Three-quarters of the annual rainfall occurs between June and September. The 90% to 95% humidity in this season is almost unbearable.
In the cold season the weather is drier and fresh, with average daytime temperatures of 24ºC. Rainfall is negligible, although even in winter a brief shower may come along.
While early March can still be pleasant, by April, as the monsoon approaches, humidity increases and lethal hailstorms aren’t uncommon. The monsoon season usually starts between late May and mid-June. It doesn’t rain solidly all day – there tends to be an initial downpour, followed by clear skies. You should avoid visiting at this time of year!
When to go
Bangladesh has three main seasons: the monsoonal season (wet season) from late May to early October; the cool season from mid-October to the end of February; and the hot season from March to mid-May.
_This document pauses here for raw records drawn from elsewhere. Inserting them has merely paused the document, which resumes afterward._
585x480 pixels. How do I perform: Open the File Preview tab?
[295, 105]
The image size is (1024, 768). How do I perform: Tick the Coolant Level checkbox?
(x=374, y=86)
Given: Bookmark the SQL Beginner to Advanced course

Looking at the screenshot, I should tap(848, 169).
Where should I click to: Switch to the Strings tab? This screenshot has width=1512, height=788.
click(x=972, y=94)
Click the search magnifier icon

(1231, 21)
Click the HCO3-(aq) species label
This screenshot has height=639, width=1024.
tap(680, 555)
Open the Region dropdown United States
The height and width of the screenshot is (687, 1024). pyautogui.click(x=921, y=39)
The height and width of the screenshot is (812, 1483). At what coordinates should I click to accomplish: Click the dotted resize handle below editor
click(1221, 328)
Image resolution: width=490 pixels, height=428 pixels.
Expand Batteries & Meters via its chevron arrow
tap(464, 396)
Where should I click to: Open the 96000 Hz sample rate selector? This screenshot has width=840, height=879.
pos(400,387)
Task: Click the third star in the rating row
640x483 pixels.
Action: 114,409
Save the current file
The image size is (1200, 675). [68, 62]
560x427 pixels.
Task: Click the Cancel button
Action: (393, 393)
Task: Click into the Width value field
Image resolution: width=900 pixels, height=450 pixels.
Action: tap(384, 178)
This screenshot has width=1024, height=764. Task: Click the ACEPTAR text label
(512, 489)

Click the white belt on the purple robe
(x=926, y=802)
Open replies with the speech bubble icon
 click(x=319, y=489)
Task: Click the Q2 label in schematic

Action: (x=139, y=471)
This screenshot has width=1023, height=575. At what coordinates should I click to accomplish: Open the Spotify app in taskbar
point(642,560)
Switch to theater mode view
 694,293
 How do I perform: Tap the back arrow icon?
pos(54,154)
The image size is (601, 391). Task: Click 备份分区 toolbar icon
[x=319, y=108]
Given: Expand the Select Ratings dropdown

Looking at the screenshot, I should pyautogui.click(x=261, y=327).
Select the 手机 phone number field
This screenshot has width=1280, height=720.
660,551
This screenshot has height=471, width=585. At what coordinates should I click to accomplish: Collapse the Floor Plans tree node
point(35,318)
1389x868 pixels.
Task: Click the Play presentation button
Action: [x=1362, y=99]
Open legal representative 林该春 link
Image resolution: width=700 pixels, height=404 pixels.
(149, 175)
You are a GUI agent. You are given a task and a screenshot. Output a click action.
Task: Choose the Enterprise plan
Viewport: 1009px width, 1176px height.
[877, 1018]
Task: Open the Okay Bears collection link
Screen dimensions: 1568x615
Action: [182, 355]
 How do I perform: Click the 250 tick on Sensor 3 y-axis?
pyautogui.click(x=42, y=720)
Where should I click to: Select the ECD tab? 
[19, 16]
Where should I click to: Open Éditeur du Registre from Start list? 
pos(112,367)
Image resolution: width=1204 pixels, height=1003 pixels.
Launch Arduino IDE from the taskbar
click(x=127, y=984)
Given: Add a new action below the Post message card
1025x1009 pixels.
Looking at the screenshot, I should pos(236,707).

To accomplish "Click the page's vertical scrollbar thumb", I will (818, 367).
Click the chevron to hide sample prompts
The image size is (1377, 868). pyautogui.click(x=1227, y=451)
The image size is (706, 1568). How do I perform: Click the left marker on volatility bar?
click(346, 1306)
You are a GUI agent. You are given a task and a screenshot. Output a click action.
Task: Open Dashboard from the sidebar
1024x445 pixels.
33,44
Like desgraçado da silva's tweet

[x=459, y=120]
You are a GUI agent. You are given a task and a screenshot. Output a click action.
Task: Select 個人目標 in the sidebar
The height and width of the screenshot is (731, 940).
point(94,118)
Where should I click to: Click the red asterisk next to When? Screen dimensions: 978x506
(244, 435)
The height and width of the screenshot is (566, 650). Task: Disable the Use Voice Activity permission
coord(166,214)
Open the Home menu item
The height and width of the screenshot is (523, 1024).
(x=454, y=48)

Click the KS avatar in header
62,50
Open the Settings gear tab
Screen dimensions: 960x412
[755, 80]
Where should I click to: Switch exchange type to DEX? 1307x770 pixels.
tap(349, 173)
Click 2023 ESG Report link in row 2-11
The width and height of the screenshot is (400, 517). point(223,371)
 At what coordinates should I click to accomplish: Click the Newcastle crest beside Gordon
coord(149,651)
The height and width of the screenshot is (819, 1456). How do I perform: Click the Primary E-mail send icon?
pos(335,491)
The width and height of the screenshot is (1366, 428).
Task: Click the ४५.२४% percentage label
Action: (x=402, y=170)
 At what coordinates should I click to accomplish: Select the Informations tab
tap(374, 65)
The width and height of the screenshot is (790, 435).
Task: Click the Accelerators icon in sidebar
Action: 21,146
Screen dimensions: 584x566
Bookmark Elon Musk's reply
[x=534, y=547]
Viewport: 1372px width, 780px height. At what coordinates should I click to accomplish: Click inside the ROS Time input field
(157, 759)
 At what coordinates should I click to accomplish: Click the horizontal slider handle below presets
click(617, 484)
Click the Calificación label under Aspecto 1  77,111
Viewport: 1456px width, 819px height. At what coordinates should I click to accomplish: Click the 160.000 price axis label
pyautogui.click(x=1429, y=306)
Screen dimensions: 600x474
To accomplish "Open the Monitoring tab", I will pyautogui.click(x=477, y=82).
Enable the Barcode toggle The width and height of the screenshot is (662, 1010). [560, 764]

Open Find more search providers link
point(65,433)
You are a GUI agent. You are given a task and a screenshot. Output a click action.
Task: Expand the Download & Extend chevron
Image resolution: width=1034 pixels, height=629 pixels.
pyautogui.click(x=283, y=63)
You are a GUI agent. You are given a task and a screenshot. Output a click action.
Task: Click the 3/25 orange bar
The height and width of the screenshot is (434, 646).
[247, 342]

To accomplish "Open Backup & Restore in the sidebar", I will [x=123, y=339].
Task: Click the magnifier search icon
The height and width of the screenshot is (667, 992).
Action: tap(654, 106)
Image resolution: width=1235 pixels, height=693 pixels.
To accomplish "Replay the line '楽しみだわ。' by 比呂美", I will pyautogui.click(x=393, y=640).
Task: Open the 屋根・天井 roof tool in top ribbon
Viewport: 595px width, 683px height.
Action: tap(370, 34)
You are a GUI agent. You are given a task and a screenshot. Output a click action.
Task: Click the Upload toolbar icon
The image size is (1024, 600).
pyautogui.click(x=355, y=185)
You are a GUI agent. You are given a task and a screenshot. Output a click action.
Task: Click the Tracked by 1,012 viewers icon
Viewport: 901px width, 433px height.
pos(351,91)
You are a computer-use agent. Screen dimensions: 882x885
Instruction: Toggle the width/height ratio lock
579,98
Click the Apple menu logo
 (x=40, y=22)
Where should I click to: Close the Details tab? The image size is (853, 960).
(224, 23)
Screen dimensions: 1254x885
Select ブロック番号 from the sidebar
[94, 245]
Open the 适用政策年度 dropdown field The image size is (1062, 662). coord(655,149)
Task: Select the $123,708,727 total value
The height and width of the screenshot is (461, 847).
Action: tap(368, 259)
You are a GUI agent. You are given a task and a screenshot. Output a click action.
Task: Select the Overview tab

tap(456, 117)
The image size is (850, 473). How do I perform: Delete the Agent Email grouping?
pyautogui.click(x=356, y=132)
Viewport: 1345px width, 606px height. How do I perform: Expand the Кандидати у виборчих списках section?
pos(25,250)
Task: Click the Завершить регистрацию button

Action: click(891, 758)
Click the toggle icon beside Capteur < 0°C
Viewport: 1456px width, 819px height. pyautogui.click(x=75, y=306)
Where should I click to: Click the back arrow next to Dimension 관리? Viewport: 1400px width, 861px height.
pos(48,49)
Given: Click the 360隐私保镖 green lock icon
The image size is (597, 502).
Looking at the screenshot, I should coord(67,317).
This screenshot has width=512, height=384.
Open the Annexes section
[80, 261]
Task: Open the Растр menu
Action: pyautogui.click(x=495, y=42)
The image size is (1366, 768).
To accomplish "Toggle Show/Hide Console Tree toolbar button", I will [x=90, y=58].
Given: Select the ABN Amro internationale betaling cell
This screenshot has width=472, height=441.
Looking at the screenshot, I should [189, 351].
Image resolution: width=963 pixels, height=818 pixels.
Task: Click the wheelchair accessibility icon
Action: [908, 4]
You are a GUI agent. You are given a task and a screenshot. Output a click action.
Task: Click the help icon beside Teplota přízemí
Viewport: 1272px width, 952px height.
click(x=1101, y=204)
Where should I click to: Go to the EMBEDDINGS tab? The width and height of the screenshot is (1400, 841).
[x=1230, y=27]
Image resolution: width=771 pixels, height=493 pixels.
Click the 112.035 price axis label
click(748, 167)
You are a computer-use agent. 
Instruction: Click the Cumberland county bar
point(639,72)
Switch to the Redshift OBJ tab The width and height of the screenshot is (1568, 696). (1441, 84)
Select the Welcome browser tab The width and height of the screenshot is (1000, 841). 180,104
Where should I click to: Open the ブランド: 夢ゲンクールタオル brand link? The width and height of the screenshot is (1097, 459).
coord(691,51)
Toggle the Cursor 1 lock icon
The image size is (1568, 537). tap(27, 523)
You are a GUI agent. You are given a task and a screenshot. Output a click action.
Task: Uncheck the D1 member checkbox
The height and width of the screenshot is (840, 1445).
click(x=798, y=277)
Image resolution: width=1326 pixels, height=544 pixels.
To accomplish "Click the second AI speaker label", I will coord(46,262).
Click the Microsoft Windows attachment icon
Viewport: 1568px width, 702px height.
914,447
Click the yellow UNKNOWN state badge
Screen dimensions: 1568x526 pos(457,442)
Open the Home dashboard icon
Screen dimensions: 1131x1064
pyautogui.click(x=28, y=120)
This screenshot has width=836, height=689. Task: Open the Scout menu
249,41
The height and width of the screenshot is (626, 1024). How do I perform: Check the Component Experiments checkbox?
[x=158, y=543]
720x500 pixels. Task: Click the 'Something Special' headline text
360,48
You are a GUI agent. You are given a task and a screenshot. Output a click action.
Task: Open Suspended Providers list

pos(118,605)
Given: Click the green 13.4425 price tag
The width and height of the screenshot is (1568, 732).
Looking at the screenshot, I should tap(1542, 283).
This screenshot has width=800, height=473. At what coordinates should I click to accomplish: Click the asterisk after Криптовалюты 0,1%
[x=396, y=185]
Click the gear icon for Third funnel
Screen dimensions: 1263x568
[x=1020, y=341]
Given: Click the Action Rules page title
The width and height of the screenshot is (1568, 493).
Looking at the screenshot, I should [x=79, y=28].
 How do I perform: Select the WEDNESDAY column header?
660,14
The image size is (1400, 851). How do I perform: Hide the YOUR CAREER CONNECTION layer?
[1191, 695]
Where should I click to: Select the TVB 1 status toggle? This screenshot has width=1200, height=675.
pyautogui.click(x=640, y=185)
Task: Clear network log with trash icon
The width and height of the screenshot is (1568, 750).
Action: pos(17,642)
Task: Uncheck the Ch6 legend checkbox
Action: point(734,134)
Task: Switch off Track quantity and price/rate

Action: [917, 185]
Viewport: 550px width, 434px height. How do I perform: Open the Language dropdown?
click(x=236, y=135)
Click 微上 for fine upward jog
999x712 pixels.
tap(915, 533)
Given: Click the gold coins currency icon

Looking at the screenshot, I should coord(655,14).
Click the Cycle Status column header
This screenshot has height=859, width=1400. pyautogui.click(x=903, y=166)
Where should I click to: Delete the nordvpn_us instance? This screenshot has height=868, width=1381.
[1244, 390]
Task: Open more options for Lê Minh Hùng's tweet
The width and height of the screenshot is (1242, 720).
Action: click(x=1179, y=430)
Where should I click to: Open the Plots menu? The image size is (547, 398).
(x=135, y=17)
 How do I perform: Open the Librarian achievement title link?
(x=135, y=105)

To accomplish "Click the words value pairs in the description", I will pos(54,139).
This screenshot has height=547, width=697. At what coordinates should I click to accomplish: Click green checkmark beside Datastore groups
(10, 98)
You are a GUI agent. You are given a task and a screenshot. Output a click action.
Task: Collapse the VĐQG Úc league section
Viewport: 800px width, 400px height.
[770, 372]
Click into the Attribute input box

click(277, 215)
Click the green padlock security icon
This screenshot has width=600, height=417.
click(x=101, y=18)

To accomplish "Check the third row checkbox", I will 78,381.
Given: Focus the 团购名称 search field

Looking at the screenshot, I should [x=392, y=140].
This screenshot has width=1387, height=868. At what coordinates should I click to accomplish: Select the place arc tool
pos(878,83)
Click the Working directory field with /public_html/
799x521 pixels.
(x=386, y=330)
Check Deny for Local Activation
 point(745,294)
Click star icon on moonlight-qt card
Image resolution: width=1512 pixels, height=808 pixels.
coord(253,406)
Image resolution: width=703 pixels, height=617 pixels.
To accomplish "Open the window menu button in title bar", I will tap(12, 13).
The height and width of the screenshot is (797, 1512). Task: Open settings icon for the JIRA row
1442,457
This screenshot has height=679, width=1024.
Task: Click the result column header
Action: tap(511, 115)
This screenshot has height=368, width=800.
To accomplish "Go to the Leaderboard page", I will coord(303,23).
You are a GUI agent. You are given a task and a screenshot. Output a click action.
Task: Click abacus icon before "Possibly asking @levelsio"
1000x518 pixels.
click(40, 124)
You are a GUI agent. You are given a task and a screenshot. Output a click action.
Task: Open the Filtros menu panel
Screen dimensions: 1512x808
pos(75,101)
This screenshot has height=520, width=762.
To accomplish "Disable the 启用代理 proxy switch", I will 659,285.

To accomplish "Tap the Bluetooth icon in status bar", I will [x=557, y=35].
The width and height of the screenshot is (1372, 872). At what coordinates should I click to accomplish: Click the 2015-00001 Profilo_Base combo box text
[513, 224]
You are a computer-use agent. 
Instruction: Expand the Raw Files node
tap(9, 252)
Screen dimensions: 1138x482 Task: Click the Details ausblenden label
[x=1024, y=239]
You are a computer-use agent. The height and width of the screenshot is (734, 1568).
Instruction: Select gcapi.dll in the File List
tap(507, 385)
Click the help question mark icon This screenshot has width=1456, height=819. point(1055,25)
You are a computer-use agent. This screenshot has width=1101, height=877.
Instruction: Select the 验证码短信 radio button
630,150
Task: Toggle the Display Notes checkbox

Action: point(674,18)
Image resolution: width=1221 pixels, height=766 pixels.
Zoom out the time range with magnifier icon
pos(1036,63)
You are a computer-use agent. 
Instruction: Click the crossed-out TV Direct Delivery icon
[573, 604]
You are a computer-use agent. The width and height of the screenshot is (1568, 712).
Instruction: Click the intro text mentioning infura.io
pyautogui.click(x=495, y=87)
Between October and February is the best time to go: skies are blue, days are sunny and the weather is dry, with daytime temperatures averaging 24ºC. By April the temperature rises to around 40ºC, the humidity can be intolerable and hailstorms aren’t uncommon. On average, Bangladesh is hit by one major cyclone every three years. The worst times for these are May and June, and October and November.
The only festival that may really inconvenience you is Ramadan. During this month-long period of fasting, getting food (especially in small towns) can be difficult. Some budget hotels stop operating altogether.